Particuology is an interdisciplinary journal that publishes frontier research articles and critical reviews on the discovery, formulation and engineering of particulate materials, processes and systems. It especially welcomes contributions utilising advanced theoretical, modelling and measurement methods to enable the discovery and creation of new particulate materials, and the manufacturing of functional particulate-based products, such as sensors.
Papers are handled by Thematic Editors who oversee contributions from specific subject fields. These fields are classified into: Particle Synthesis and Modification; Particle Characterization and Measurement; Granular Systems and Bulk Solids Technology; Fluidization and Particle-Fluid Systems; Aerosols; and Applications of Particle Technology.
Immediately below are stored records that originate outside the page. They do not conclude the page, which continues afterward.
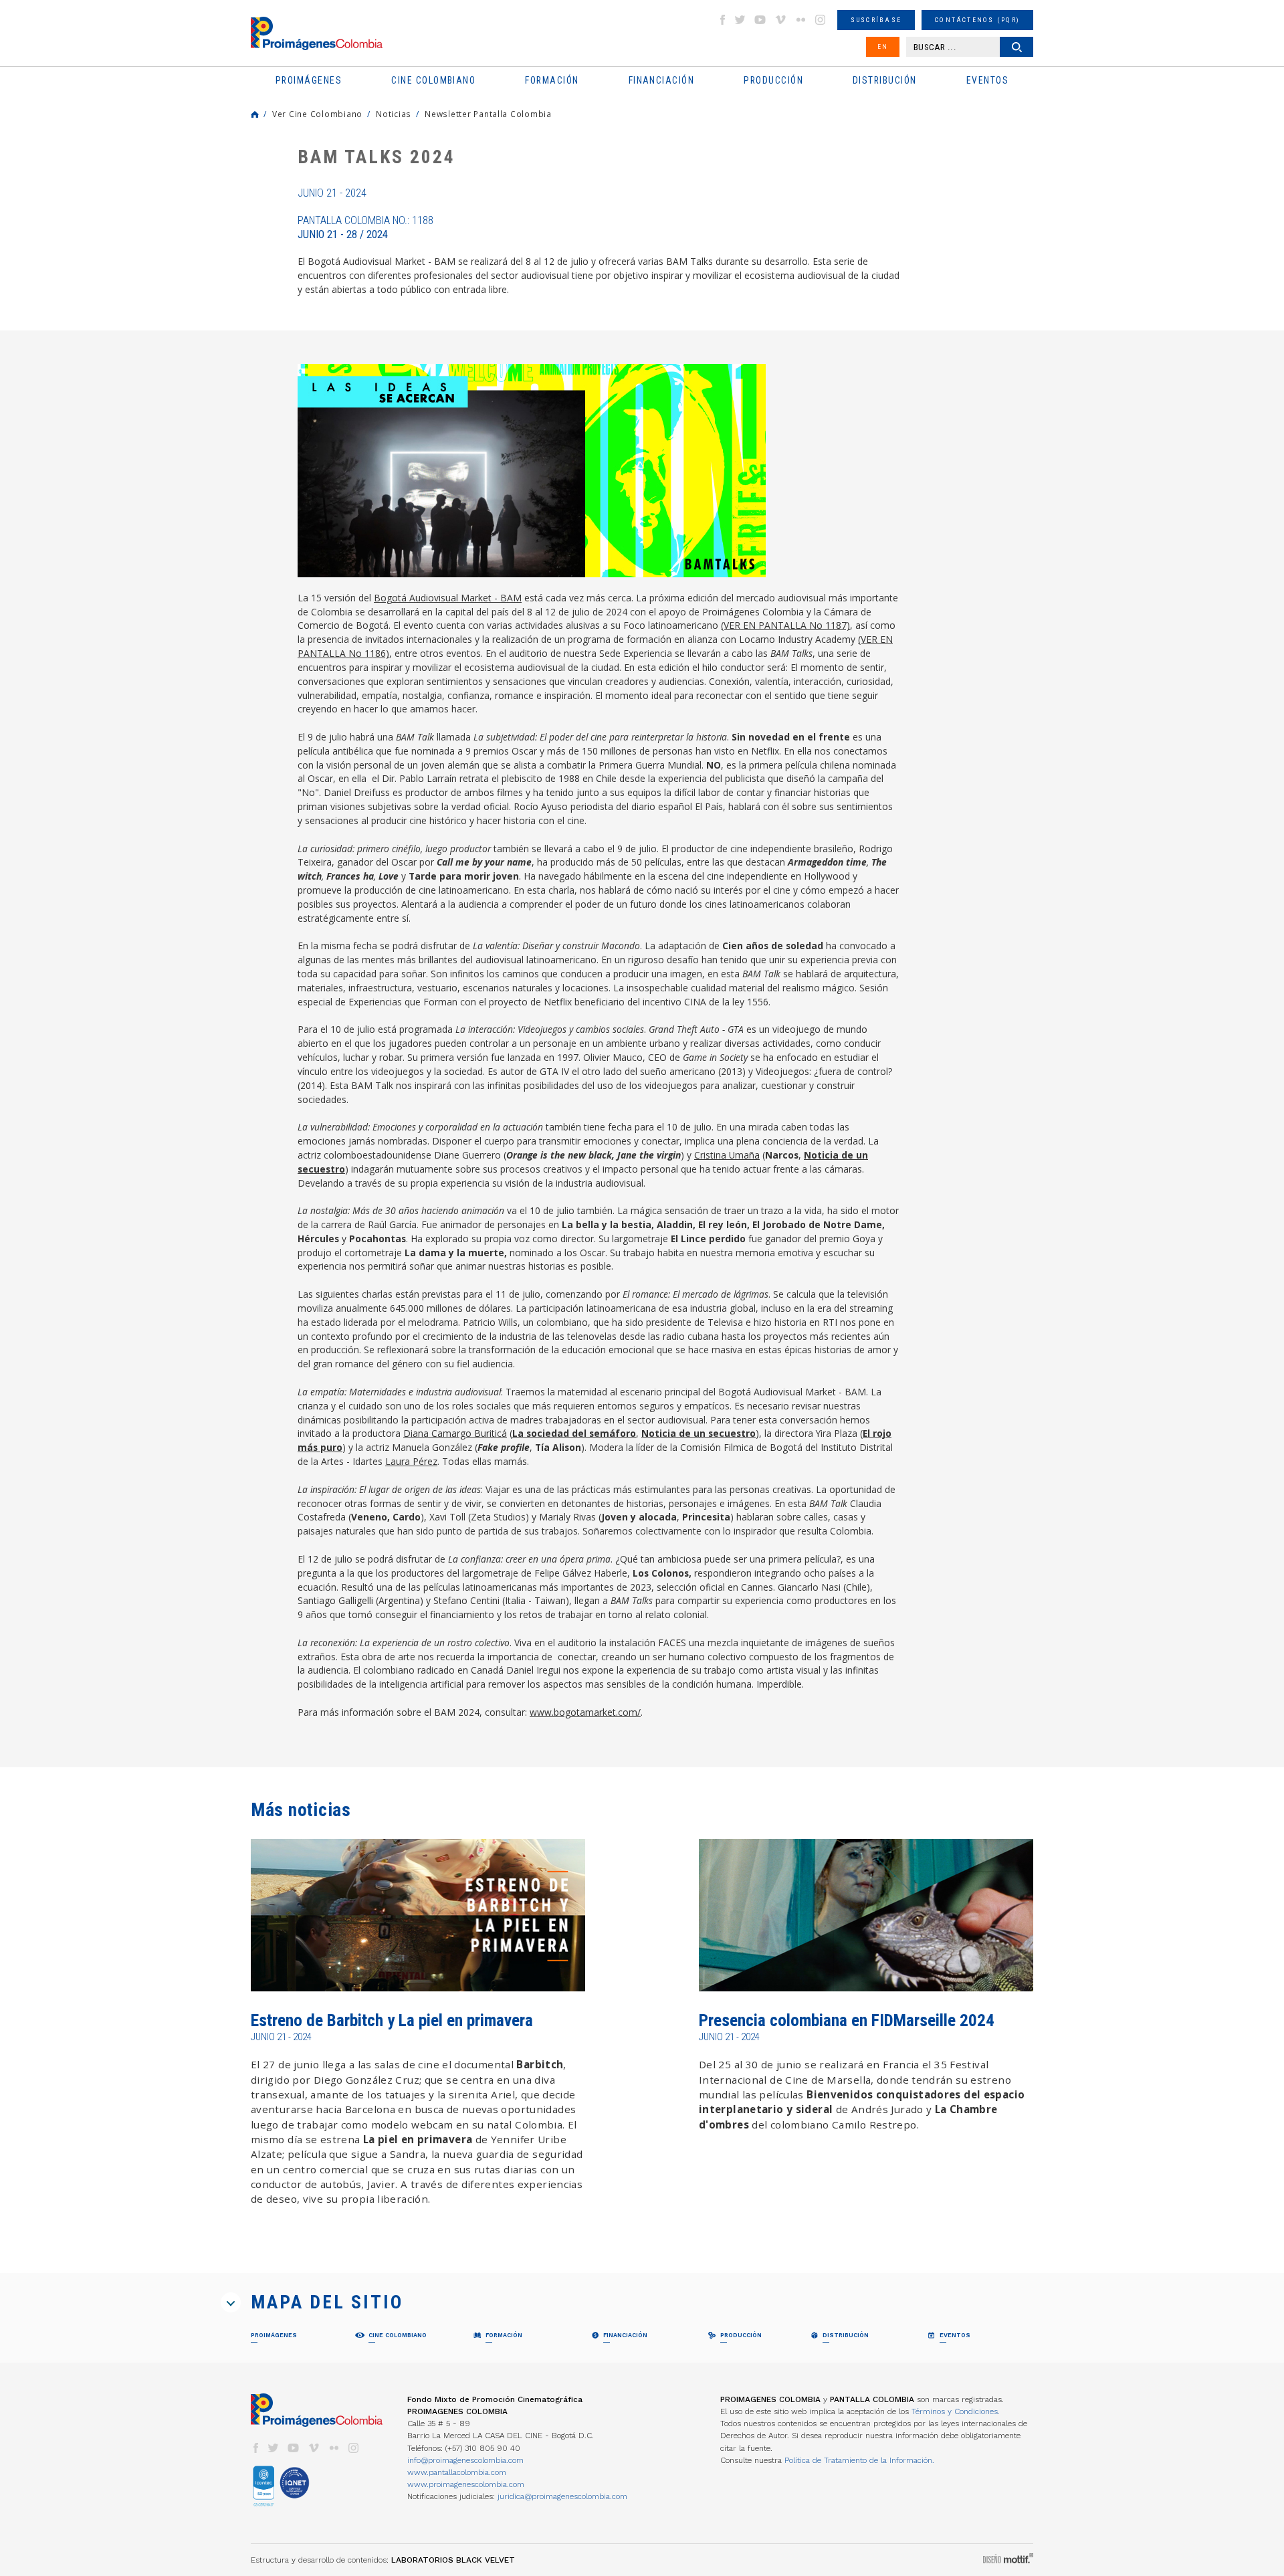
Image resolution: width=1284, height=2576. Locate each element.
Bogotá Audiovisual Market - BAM (448, 597)
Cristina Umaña (727, 1155)
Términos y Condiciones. (956, 2411)
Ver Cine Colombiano (317, 113)
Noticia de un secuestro (698, 1433)
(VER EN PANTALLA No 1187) (785, 625)
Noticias (393, 113)
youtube (760, 20)
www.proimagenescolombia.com (465, 2484)
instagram (820, 20)
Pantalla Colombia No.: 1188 (365, 227)
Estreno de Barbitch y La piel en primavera (392, 2020)
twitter (740, 20)
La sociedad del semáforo (574, 1433)
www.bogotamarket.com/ (585, 1712)
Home (255, 114)
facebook (722, 20)
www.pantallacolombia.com (456, 2472)
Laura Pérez (411, 1461)
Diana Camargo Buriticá (455, 1433)
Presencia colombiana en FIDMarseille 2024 (846, 2020)
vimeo (780, 20)
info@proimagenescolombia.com (465, 2460)
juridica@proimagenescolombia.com (562, 2496)
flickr (800, 20)
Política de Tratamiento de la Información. (859, 2460)
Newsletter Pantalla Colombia (488, 113)
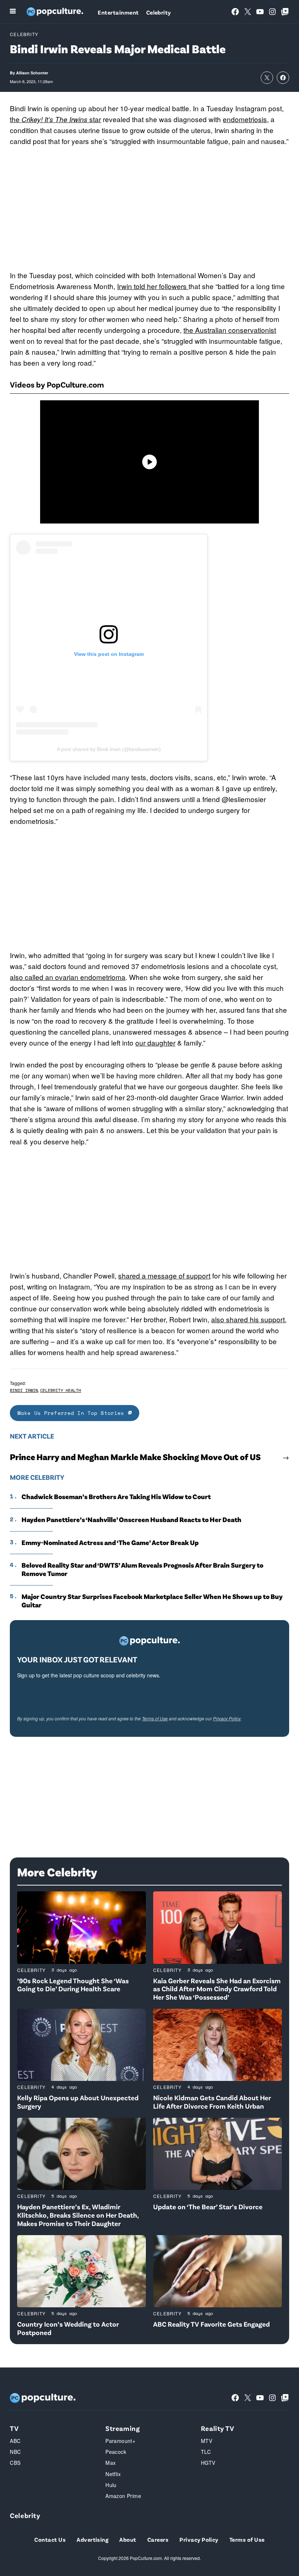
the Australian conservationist (229, 330)
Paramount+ (120, 2440)
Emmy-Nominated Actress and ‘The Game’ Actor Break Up (110, 1542)
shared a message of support (164, 1275)
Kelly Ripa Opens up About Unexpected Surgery (78, 2101)
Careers (157, 2539)
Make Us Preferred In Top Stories (73, 1413)
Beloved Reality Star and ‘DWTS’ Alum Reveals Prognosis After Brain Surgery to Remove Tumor (142, 1569)
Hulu (111, 2485)
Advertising (92, 2539)
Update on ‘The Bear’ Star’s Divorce (208, 2206)
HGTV (208, 2462)
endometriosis (245, 119)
Key topics concerning the creation and processing of particulates include:
-Modelling and simulation of particle formation, collective behaviour of particles and systems for particle production over a broad spectrum of length scales
-Mining of experimental data for particle synthesis and surface properties to facilitate the creation of new materials and processes
-Particle design and preparation including controlled response and sensing functionalities in formation, delivery systems and biological systems, etc.
-Experimental and computational methods for visualization and analysis of particulate system.
These topics are broadly relevant to the production of materials, pharmaceuticals and food, and to the conversion of energy resources to fuels and protection of the environment.